Несколько лет назад американский медиакритик Анита Саркисян запустила видеоблог, посвященный феминистской критике видеоигр, — она, в частности, обвиняла создателей в объективации женщин через нарочито сексуализированные женские персонажи. На форумах геймеров быстро возникли группы ее противников. Получается, игроки хотят получить фотореализм в изображении космоса и природы, но против реализма в изображении людей?

Чтобы понять феминистскую критику, нужно также удерживать фокус на этих двух реализмах. Что мы имеем в виду, когда говорим об объективации женщин, — визуальную репрезентацию или сам геймплей? Вполне возможен сценарий, при котором геймдизайнеры не погрешат против феминистской критики визуально, но при этом сохранят сексистскую механику игры. Критикуя последнюю Tomb Raider, некоторые говорили, что визуально все изменилось очень круто, но героиня какая-то слишком слабая и страдающая, и даже старая Лара Крофт была достойнее того, чтобы на нее равняться.

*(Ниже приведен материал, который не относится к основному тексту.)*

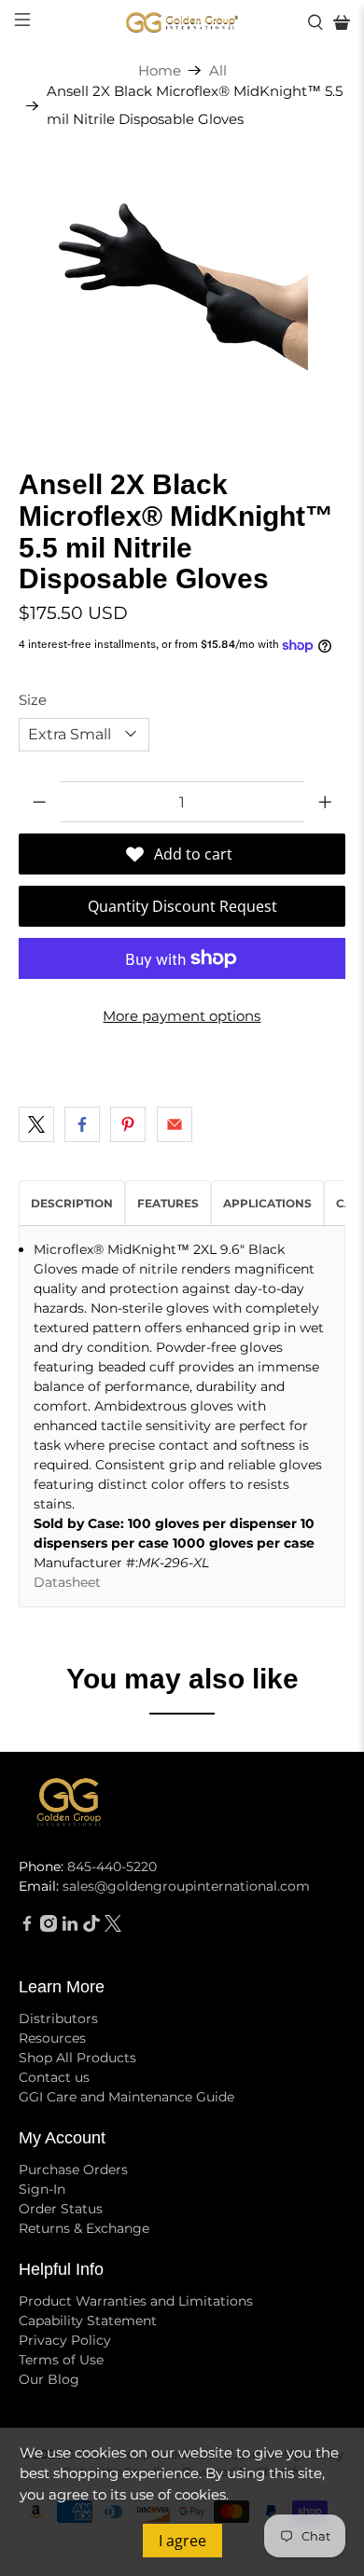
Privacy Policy (65, 2340)
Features (168, 1203)
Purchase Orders (73, 2169)
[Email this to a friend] (174, 1124)
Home (159, 70)
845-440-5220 (112, 1866)
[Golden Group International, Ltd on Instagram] (48, 1927)
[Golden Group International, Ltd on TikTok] (91, 1927)
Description (72, 1203)
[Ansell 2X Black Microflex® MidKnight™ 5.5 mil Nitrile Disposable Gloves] (182, 287)
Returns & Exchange (84, 2228)
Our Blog (49, 2379)
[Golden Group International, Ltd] (182, 23)
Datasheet (67, 1582)
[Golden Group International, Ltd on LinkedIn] (70, 1927)
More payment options (181, 1016)
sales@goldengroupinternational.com (186, 1886)
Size (33, 700)
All (218, 70)
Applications (267, 1203)
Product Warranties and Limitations (136, 2301)
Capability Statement (88, 2320)
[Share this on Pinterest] (128, 1124)
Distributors (58, 2018)
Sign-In (42, 2189)
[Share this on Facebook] (82, 1124)
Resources (52, 2038)
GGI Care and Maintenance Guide (126, 2096)
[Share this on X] (36, 1124)
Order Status (61, 2208)
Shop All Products (77, 2057)
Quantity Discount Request (182, 906)
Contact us (54, 2077)
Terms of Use (61, 2359)
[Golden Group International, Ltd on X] (113, 1927)
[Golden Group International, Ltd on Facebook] (27, 1927)
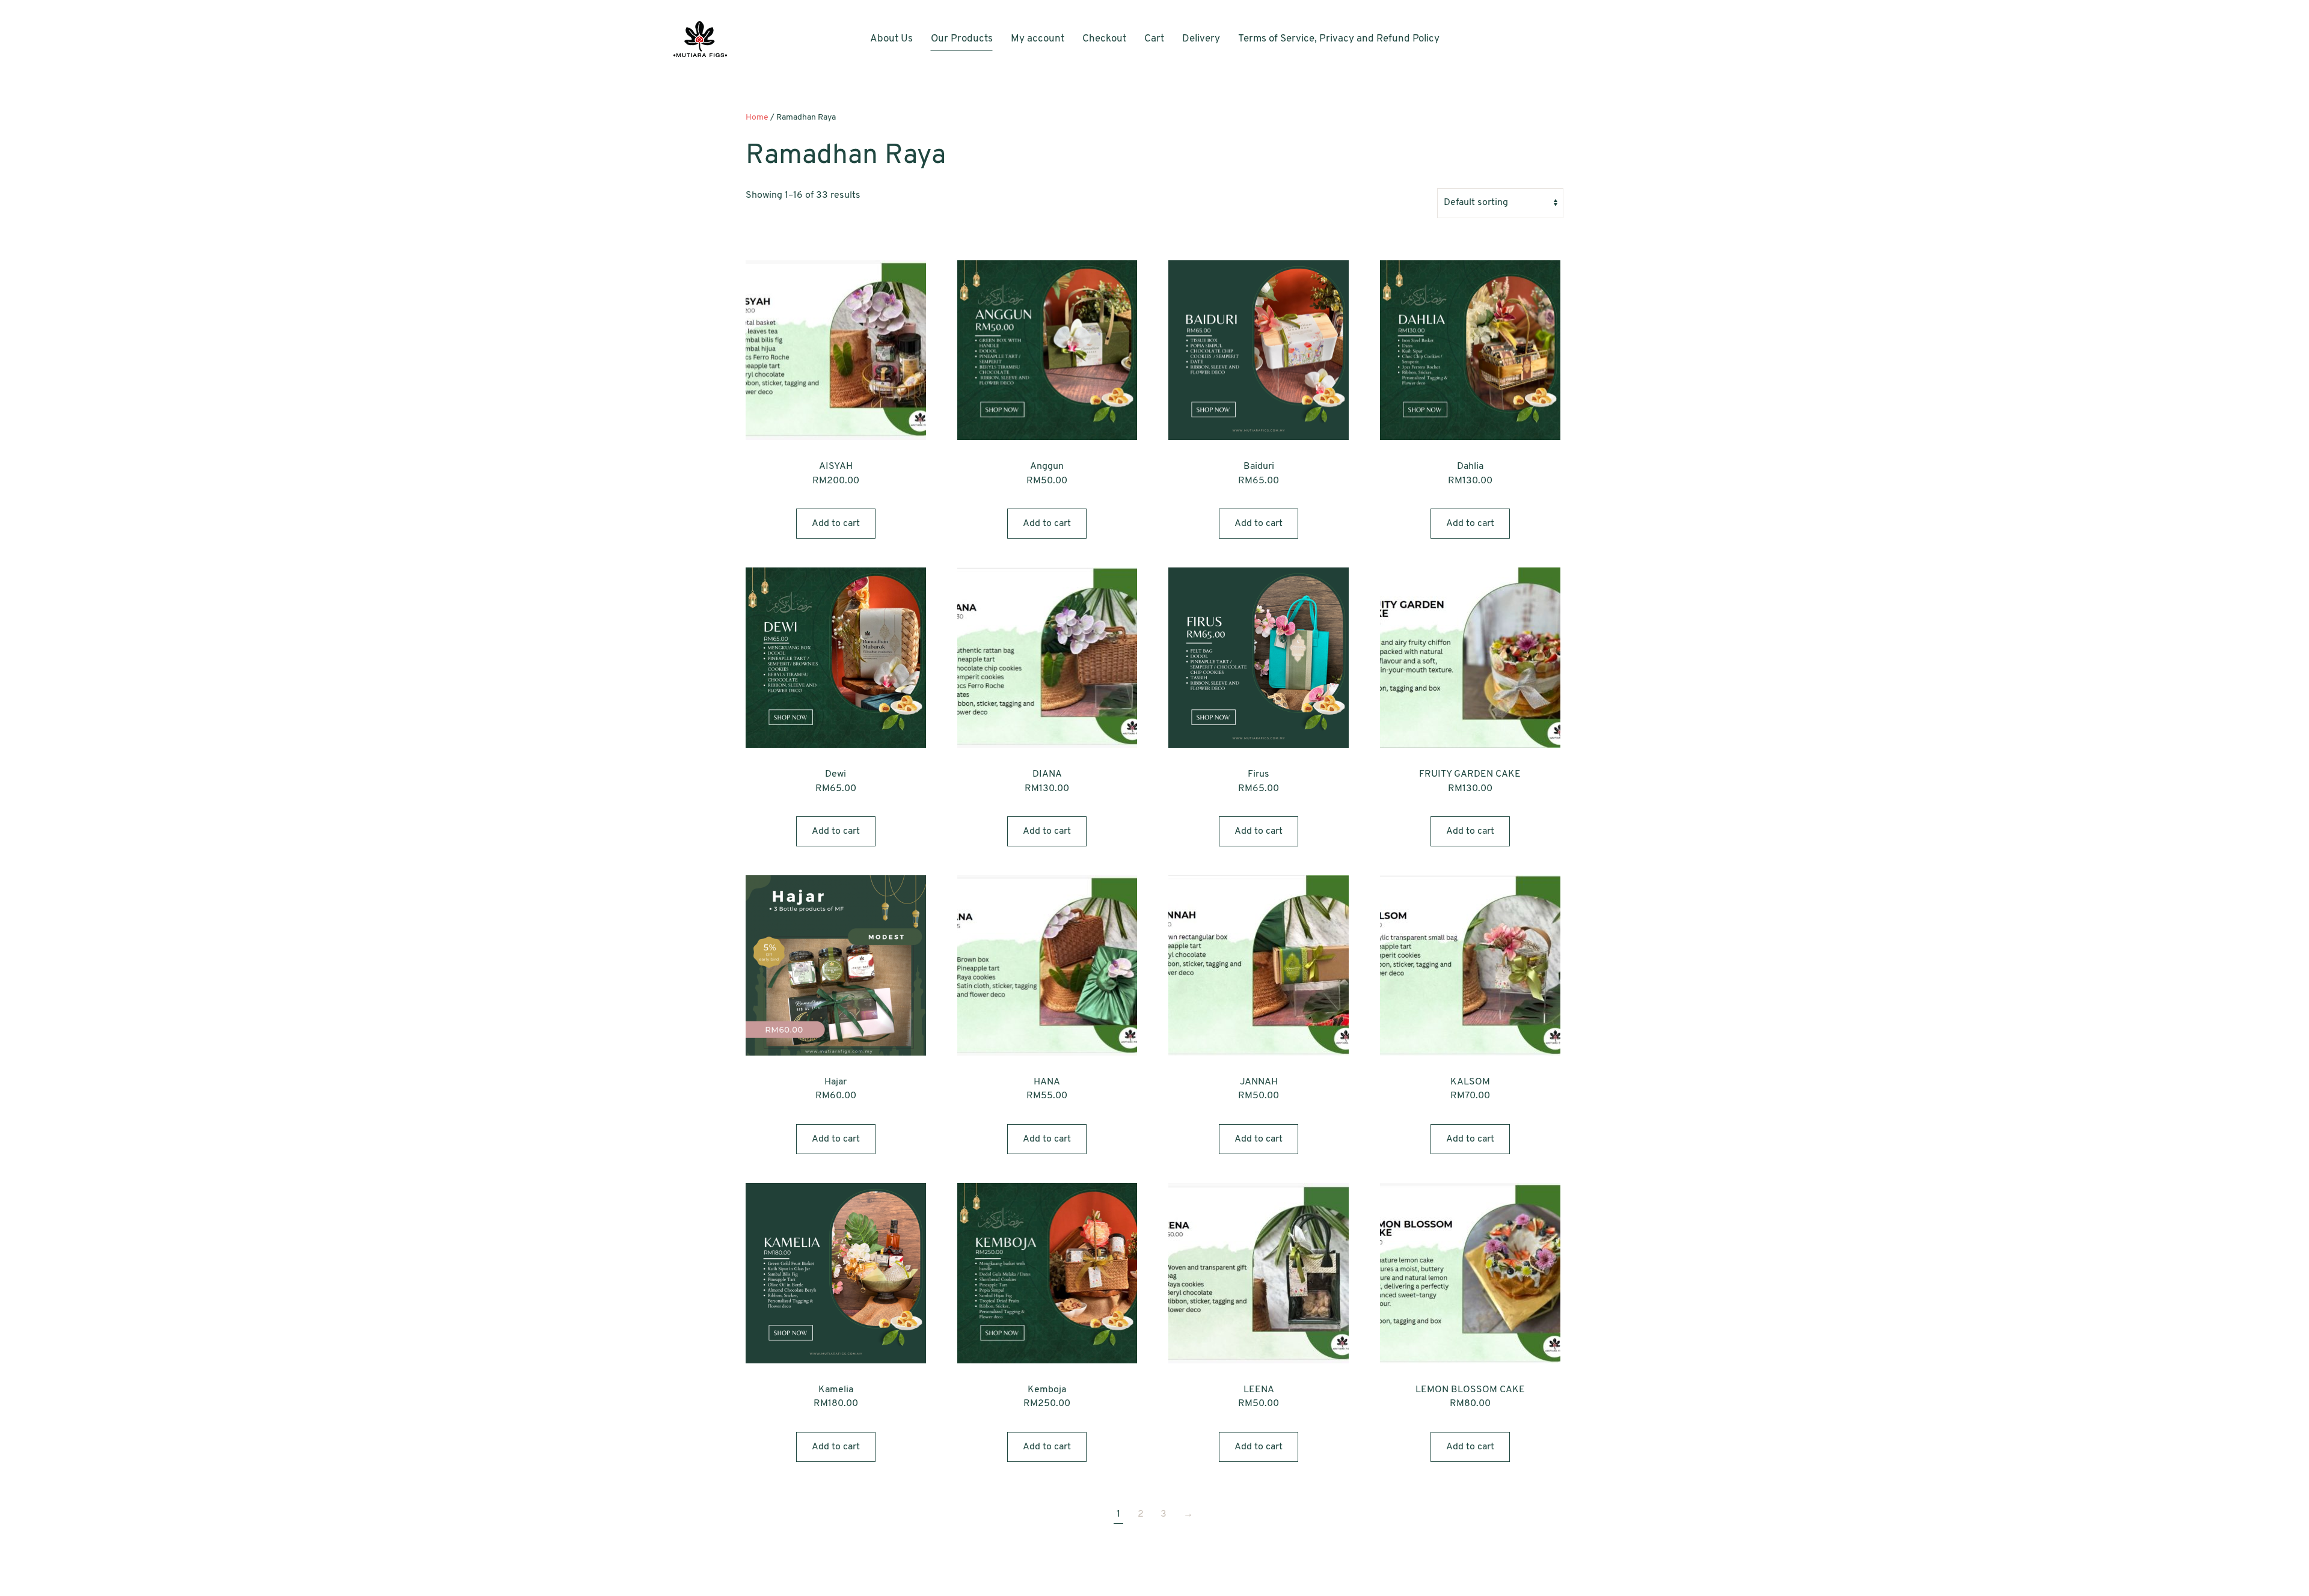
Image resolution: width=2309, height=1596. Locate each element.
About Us (891, 39)
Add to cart (836, 523)
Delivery (1201, 39)
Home (757, 117)
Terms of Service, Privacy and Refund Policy (1339, 39)
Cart (1154, 39)
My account (1037, 39)
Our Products (962, 39)
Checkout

В любом случае, у видеоигр есть то, чего нет практически ни у какого другого медиума: молодые могут почувствовать себя старыми, мужчины — женщинами, белые — черными, люди — животными и так далее. Главное — понимать, что в видеоиграх нет никакого мирового заговора против женщин — просто люди, создающие их, руководствуются теми стереотипами, которые сложились в обществе. Они никого не хотят унижать, они в каком-то смысле действуют слепо. Но постепенно критика открывает глаза, и они понимают, насколько ограниченным был геймдизайн и насколько более глубоким и богатым он может стать в будущем.

На лекции вы говорили, что современные геймеры утратили возможность пережить опыт смерти. Но как же Dark Souls, в которой нельзя сохраниться в любом месте?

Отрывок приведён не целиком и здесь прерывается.